En la política, hay una línea muy delgada entre la defensa legítima de los ciudadanos y la simulación administrativa. En Tlaquepaque, esa línea ha sido borrada por una incongruencia que raya en el descaro: la administración municipal ha emprendido una ofensiva jurídica y mediática contra el SIAPA, mientras arrastra una deuda que, según revelaciones recientes en el Congreso del Estado, supera los 200 millones de pesos.
La presidenta municipal, Laura Imelda Pérez Segura, ha construido su narrativa reciente sobre el “triunfo judicial” tras lograr que una jueza revocara el archivo de sus denuncias por delitos ambientales contra el organismo. Con videos en mano y fe notarial, la alcaldesa denuncia descargas ilegales y agua turbia en colonias como San Martín de las Flores, El Vergel y La Micaelita. Sin embargo, su activismo omite una verdad matemática: el ayuntamiento que ella encabeza es uno de los principales morosos del sistema.

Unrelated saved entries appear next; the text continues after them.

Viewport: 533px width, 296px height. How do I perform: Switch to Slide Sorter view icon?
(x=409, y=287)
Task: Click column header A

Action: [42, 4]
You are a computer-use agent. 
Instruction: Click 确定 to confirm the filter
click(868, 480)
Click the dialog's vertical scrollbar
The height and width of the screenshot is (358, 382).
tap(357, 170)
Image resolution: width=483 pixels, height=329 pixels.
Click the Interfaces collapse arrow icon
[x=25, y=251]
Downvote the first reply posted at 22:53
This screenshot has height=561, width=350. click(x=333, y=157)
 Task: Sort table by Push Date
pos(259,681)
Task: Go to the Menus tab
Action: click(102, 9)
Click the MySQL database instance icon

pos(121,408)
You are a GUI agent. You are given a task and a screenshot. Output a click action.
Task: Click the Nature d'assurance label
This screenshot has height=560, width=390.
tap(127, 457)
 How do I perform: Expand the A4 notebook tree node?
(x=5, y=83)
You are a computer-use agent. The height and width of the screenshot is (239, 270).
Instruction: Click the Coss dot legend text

El diputado Alberto Alfaro García (PVEM) puso el dedo en la llaga esta semana al señalar que Tlaquepaque no ha pagado por el consumo de agua de sus propias dependencias y edificios públicos. La cifra es escandalosa: 200 millones de pesos que el municipio se niega a poner sobre la mesa. Es la política del “vaso roto”, como la misma alcaldesa llamó al SIAPA al votar en contra del aumento de tarifas para 2026; pero lo que no dice Pérez Segura es que ese vaso está roto, en buena medida, porque socios como ella han dejado de aportar lo que les corresponde.
¿Con qué autoridad moral se puede exigir agua de primera con un pago de cero pesos? La estrategia de Morena en el municipio parece ser la asfixia por diseño: se le regatea el presupuesto al organismo, se le retienen los pagos por servicios municipales y, acto seguido, se le demanda penalmente por la inoperatividad resultante. Es un círculo vicioso de negligencia política donde el único rehén es el vecino que abre la llave y recibe promesas en lugar de agua. Pero hay algo más grave que la deuda: el olvido de su propia corresponsabilidad institucional. Tlaquepaque no es un cliente externo; forma parte de la Junta de Gobierno del SIAPA, lo que significa que la alcaldesa se está demandando, en la práctica, a un organismo donde su propio municipio tiene voz, voto y mando.
Exigirle al SIAPA que resuelva el desastre es una demanda justa, pero hacerlo mientras se le debe una fortuna y obviando la propia responsabilidad, es una puesta en escena para el aplauso fácil. Si la presidenta municipal realmente quiere soluciones y no solo “administrar la crisis” —como ella misma pregona—, el primer paso es la honestidad fiscal. Menos denuncias penales de relumbrón y más transferencias para la infraestructura que el municipio tanto necesita. En Tlaquepaque, el agua no solo está turbia por los sedimentos, sino por la opacidad de un gobierno que exige como acreedor lo que debe como deudor.